-
Notifications
You must be signed in to change notification settings - Fork 0
Description
Summary
Add saga orchestration infrastructure to coordinate multi-step, event-driven processes (e.g. convention initialization) with typed event flow, compensation on failure, and a Result monad (Ok/Err) for all event handlers.
Motivation
Convention initialization currently works as fire-and-forget event choreography (ConventionRegistered → CreateFeatureTables → ConventionReady). There is no:
- Progress tracking — no way to know if initialization stalled
- Failure handling — if
CreateFeatureTablesfails after max retries, nothing happens - Compensation — no rollback of partially completed steps
- Timeout detection — stuck processes go unnoticed
As we add more multi-step processes (deposition workflow, source ingestion), this gap becomes a real problem.

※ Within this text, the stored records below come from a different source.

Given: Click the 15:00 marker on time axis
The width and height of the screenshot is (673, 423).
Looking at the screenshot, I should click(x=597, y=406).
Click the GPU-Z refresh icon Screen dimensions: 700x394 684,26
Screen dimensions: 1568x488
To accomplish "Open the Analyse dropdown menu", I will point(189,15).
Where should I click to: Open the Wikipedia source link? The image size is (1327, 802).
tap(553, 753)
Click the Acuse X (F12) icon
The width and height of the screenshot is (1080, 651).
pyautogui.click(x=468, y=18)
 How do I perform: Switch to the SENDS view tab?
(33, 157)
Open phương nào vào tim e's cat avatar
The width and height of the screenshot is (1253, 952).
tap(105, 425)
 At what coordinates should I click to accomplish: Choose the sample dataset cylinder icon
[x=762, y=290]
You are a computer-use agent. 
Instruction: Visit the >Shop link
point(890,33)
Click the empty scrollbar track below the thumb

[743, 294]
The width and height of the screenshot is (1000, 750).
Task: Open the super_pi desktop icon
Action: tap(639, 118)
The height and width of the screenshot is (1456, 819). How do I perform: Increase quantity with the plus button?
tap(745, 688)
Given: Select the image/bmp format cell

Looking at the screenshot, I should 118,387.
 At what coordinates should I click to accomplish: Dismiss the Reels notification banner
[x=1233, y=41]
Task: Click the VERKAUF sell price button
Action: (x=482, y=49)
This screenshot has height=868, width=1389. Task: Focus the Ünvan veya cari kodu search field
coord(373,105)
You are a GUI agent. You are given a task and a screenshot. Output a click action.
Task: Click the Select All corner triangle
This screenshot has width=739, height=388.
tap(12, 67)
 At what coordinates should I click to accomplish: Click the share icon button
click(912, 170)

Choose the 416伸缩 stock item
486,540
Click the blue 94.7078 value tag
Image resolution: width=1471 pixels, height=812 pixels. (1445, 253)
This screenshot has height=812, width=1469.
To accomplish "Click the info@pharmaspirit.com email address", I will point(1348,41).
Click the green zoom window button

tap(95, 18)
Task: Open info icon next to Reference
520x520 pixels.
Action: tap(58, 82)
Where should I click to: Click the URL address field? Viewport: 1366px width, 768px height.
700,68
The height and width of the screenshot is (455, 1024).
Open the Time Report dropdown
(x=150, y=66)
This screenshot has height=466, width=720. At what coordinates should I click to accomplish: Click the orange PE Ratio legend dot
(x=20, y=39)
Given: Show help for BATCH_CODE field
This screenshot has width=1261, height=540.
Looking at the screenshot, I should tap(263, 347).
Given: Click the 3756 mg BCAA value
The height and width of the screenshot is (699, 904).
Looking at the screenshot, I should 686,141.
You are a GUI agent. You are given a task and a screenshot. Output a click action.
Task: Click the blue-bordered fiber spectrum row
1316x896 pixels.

We need reusable orchestration infrastructure — not ad-hoc status fields sprinkled across aggregates.
Design decisions
-
Every handler returns
Ok[Event] | Err[Event]— Result monad, not exceptions, for domain outcomes. Infrastructure crashes (DB down, OOM) remain exceptions handled by Worker retry/dead-letter. Every handler declares both success and failure event types — no silentNonereturns. -
Handlers build per-step events — the handler just did the work and has the data. It returns a typed event wrapped in
OkorErr. Handlers never touch the outbox for saga-significant events. -
Orchestrator owns all saga event emission — the Worker does NOT emit events for saga handlers. It passes the handler result to the orchestrator via
handle_result(handler_type, result). The orchestrator validates the event against the step definition, emits it, and updates saga state. For non-saga handlers, the Worker emits directly. -
Two levels of events: per-step and saga-level — per-step events (
SchemaCreated,FeatureTablesFailed) are built by handlers and describe what a step did. Saga-level events (ConventionReady,ConventionInitFailed) are built by the orchestrator viaon_completed/on_failedand describe what the process as a whole achieved. Both are emitted. This separation exists because step handlers live in their own domains (e.g. feature domain) and shouldn't emit events about cross-domain processes (e.g. convention initialization). -
Compensation events are commands, not observations — success/failure events are bottom-up ("this happened"), built by handlers. Compensation events are top-down ("undo this"), built by the orchestrator via
on_compensate. The orchestrator initiates compensation — no handler is running at that point. Compensation events are lean (just the identifier) because compensation handlers should act on current state, not a stale snapshot. -
Side-effect events via injected outbox — the returned event is the saga-significant one. Anything else (audit logs, notifications) goes through the outbox directly.
-
SagaStepis a frozen dataclass with class references —handler,success,failure,compensationare alltype[Event]ortype[EventHandler]. No lambdas, no callables. Step hascheck_success()/check_failure()validation methods (isinstance checks). -
SagaDef[TTrigger, TId]is generic over trigger event and typed identifier —TTriggertypesextract_id()for LSP-safe type narrowing.TIdtypes all factory methods so they receive e.g.ConventionSRN, notstr. String serialization only at the storage boundary. Both are load-bearing for type safety. -
correlation_fieldon SagaDef — all events in a saga share a common identifier field (e.g.convention_srn). The orchestrator uses this to extract the process ID from any event in the chain. -
Inter-step flow via event type chaining — step 1's
successtype is step 2's handlerTIntype. The orchestrator emits the step's success event via the outbox; the next handler picks it up via normal event dispatch. -
Handlers are saga-unaware —
HandlerSagaMappingbuilt at startup from saga definitions. Handlers have zero saga-related code. Worker checks the mapping to decide whether to route results to the orchestrator. -
Saga state in its own table —
saga_statekeyed by(saga_type, process_id). Not on domain aggregates. Clean separation.
Core types
domain/shared/result.py
@dataclass(frozen=True, slots=True)
class Ok(Generic[T]):
event: T
@dataclass(frozen=True, slots=True)
class Err(Generic[T]):
event: Tdomain/shared/event.py
TIn = TypeVar("TIn", bound=Event)
TSuccess = TypeVar("TSuccess", bound=Event)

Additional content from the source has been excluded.